- Exercise details -
Using the records that appear below, write out exactly the lines from the one with "The image size" through the one with "Go to the previous", keeping both end lines.

- Dataset records -
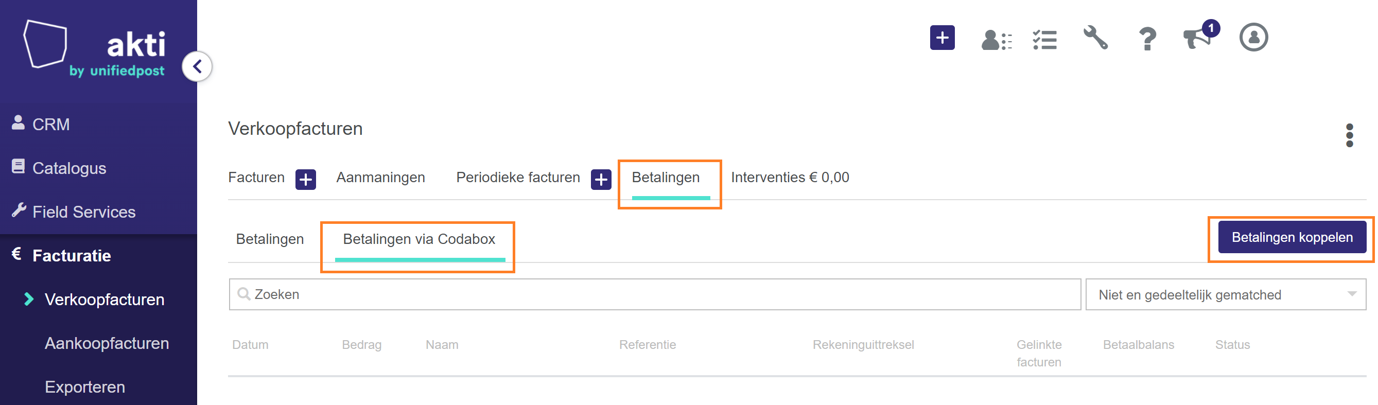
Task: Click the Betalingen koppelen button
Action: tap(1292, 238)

==

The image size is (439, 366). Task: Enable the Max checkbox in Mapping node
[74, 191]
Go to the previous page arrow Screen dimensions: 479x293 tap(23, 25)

- Answer to this problem -
The image size is (439, 366). Task: Enable the Max checkbox in Mapping node
[74, 191]
Go to the previous page arrow Screen dimensions: 479x293 tap(23, 25)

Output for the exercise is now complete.